Discuss the ideas presented in the story with your family—at home or over video conferencing. Find ways to involve as many people as possible, especially those who you know are isolated by the lock-down.

  • What do you notice about the people in the top photo? Do they look interested in what they are doing? What do you think they are looking at/for? Do you think they’re having fun? Would you like to join them if you could? Why or why not?
  • Do you have any ideas about why entomologists only go out to collect insects after about 10am, when the dew is off the grass? Yellow plastic plates are laid in the bush to attract insects—why do you think yellow is so attractive to insects?
  • In citizen science, people are invited to count “wading birds, moreporks, cockles, bats, kererū, Hector’s dolphins, monarch butterflies and freshwater mussels.” Why don’t scientists just do their own counting? Why might they welcome help from ordinary people from around the country? 
  • Kamera Raharaha got into citizen science when a friend showed her a native orchid near her house. She quickly became a regular observer of nature and now she can tell different insects by the colour of their eyes in the dark, or lead scientists to wheke (octopus) in rock pools. How do you feel when you learn about someone like this who has become so respected in the scientific community?
  • Do you feel inspired to do some citizen science yourself? How could you find out more about citizen science in your area?

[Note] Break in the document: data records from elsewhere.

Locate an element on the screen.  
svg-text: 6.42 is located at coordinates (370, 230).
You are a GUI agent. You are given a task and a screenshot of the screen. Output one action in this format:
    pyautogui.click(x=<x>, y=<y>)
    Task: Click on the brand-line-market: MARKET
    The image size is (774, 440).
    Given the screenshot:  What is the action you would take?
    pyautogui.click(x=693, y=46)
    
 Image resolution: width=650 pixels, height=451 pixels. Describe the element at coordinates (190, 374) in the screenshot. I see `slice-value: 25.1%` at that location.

Task—Get Involved with Monarch Butterfly Research

Have you seen any monarch butterflies in your garden or at your school? It may be that these monarchs have been parasitised resulting in crumpled wings which do not work (like the picture below). A Wellington scientist is finding out more about parasitism in our monarch butterflies—and you can help!

Professor Phil Lester from Victoria University of Wellington is asking citizen scientists from around New Zealand to take a sample from the abdomen of butterflies.

“We know that the parasite is present in New Zealand, though we have no idea how prevalent it is,” Phil says. “Butterflies that carry a light infection of the disease may not display any symptoms. They might fly and behave just like an uninfected butterfly.”

The more samples Phil can collect, the better information New Zealand will have about how this parasite affects monarch butterflies.

Here’s how you can help.

Anyone primary school age or older throughout New Zealand can help Phil investigate how many butterflies in New Zealand have this parasite.

You can sample Ophryocystis elektroscirrha (or OE) parasites by pressing clear Sellotape or Scotch tape on a butterfly’s abdomen. The tape will pick up the OE spores and a few scales of the butterfly.

  1. First, catch a monarch butterfly—this video shows how to safely catch monarch butterflies without a net.
  2. Press a piece of ultra-clear tape against the butterfly’s abdomen
  3. Place the tape on a white piece of paper. Record the date, and the location of your sample
  4. Include an address (preferably e-mail) so Phil can contact you
  5. Place the sample in an envelope addressed to: Phil Lester, Monarch Disease Survey, School of Biological Sciences, Victoria University of Wellington, PO Box 600, Wellington 6140

Phil will count the spores in the laboratory and his website with the results.